# Instructions for the task:
Filter the entries for lines with the word "section".
#####
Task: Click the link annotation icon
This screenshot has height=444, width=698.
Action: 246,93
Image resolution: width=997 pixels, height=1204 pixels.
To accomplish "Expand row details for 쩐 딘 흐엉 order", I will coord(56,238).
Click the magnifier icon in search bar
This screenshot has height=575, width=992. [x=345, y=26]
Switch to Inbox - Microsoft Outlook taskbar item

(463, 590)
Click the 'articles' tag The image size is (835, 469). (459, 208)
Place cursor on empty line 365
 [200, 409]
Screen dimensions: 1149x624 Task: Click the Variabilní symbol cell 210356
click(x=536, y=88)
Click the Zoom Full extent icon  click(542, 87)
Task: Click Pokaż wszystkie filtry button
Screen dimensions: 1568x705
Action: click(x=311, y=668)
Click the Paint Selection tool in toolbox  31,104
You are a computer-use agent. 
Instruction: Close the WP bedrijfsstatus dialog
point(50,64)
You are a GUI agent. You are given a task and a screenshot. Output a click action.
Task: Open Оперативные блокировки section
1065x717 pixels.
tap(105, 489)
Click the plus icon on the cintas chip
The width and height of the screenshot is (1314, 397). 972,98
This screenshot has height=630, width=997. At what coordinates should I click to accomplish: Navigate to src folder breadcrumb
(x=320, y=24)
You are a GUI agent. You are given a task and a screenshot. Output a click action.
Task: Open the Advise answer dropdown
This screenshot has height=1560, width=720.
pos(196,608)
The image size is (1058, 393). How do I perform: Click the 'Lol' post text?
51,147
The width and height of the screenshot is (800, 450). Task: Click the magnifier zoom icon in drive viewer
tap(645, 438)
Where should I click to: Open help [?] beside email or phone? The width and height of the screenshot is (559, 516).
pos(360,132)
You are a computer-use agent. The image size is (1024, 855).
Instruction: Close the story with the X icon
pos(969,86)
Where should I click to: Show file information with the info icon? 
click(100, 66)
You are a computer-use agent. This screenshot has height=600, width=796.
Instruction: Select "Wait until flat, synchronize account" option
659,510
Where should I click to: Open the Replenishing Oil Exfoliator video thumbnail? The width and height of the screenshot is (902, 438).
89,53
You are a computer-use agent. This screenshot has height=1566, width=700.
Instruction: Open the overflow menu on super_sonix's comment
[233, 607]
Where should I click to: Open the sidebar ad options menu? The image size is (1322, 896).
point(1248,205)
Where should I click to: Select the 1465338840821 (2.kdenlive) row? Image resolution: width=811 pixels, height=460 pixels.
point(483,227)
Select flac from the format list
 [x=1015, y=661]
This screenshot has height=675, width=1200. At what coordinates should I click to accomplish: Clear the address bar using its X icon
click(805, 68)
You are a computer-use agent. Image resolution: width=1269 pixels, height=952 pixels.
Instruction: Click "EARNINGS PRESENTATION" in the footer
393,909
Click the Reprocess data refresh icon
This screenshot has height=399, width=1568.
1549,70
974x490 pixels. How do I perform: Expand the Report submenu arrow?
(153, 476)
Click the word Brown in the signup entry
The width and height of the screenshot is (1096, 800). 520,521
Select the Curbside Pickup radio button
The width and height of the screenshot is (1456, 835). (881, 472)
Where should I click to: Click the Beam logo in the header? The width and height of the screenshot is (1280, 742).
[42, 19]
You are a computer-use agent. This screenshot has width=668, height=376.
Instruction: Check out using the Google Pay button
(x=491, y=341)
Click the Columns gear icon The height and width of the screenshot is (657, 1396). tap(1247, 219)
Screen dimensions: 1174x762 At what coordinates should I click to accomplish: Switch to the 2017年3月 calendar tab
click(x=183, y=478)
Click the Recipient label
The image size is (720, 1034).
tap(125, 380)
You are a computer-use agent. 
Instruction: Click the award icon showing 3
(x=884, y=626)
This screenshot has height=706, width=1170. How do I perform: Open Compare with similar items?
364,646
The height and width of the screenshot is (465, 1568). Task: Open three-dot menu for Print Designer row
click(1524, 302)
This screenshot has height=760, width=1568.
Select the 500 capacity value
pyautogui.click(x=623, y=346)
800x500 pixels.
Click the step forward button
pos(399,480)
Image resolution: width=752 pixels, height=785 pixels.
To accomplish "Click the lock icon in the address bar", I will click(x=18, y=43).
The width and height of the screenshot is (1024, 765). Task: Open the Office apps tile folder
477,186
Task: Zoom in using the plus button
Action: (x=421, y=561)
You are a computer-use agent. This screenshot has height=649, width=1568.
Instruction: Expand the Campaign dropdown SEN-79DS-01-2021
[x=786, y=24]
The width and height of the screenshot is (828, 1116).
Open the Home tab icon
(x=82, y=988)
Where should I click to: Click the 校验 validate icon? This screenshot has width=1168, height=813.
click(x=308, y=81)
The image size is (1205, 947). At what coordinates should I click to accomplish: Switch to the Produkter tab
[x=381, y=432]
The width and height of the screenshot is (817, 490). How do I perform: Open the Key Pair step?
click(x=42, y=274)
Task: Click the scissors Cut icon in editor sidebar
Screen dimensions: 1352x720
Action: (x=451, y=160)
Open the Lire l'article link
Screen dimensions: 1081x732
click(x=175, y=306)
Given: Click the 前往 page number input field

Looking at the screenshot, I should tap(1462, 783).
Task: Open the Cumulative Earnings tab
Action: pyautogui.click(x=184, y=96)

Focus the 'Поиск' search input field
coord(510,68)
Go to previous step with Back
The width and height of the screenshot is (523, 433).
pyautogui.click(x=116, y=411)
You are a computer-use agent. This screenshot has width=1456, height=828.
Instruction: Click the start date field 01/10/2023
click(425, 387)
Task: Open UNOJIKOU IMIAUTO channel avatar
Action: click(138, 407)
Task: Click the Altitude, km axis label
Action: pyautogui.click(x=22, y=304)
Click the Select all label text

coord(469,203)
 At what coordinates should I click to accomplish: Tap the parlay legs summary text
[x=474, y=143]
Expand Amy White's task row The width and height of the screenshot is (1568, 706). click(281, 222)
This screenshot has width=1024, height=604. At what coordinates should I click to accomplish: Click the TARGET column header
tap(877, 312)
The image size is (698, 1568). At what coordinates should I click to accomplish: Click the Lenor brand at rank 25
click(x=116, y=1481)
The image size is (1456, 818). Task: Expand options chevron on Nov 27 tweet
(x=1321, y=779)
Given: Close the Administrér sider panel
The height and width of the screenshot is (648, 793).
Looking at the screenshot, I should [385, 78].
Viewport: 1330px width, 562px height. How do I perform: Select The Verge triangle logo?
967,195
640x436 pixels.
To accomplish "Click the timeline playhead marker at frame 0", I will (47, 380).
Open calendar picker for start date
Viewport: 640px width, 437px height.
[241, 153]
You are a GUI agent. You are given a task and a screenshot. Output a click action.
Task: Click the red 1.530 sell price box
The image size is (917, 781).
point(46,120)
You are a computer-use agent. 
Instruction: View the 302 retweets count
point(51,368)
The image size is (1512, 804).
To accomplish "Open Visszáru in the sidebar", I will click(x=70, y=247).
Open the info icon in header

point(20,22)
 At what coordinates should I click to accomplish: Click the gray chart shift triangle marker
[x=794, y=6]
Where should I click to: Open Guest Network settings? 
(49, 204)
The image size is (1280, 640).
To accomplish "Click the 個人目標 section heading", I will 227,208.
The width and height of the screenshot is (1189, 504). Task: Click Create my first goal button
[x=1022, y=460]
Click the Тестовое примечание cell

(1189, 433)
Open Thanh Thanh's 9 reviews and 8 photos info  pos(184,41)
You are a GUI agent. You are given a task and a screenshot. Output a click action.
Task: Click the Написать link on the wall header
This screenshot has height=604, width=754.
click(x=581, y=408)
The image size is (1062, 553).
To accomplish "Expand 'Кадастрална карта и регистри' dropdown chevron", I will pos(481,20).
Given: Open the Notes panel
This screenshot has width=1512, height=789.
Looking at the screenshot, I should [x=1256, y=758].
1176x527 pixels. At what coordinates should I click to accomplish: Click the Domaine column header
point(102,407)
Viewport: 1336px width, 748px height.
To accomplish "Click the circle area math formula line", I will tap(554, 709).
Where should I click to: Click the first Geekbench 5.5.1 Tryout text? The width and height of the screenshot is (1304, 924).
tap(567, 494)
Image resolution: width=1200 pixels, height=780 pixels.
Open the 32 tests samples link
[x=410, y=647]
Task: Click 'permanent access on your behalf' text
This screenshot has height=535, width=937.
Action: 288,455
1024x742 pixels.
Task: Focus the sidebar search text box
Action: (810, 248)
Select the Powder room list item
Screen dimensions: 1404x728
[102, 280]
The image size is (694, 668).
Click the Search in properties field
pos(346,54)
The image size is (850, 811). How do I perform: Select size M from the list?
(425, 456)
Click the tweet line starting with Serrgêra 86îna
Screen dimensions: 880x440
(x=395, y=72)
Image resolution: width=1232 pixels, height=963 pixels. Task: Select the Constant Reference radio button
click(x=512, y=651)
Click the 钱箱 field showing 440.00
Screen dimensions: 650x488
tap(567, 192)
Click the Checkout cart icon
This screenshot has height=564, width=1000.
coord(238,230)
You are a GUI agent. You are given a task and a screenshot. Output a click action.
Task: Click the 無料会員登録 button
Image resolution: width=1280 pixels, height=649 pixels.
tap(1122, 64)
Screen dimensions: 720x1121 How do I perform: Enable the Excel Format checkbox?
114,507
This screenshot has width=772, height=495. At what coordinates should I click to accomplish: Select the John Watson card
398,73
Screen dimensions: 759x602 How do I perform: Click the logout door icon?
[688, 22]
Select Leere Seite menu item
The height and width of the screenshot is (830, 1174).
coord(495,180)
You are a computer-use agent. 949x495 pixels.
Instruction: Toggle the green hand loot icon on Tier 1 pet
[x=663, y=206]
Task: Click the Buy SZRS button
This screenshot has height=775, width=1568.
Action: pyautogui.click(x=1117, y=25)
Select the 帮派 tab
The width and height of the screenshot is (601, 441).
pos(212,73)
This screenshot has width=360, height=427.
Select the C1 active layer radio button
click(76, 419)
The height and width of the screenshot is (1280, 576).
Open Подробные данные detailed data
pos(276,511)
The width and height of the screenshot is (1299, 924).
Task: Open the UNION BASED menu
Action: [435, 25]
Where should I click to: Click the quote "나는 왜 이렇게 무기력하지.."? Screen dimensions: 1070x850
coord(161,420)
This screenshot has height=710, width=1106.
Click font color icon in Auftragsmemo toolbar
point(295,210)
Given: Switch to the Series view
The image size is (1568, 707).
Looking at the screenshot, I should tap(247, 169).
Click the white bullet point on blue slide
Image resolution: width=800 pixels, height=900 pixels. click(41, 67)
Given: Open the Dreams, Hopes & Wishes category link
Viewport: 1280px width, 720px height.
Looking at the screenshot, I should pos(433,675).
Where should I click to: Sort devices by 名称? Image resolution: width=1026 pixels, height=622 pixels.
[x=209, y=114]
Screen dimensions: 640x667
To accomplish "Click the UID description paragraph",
#####
# Output for this task:
Task: Open Оперативные блокировки section
To accomplish "Click the 個人目標 section heading", I will 227,208.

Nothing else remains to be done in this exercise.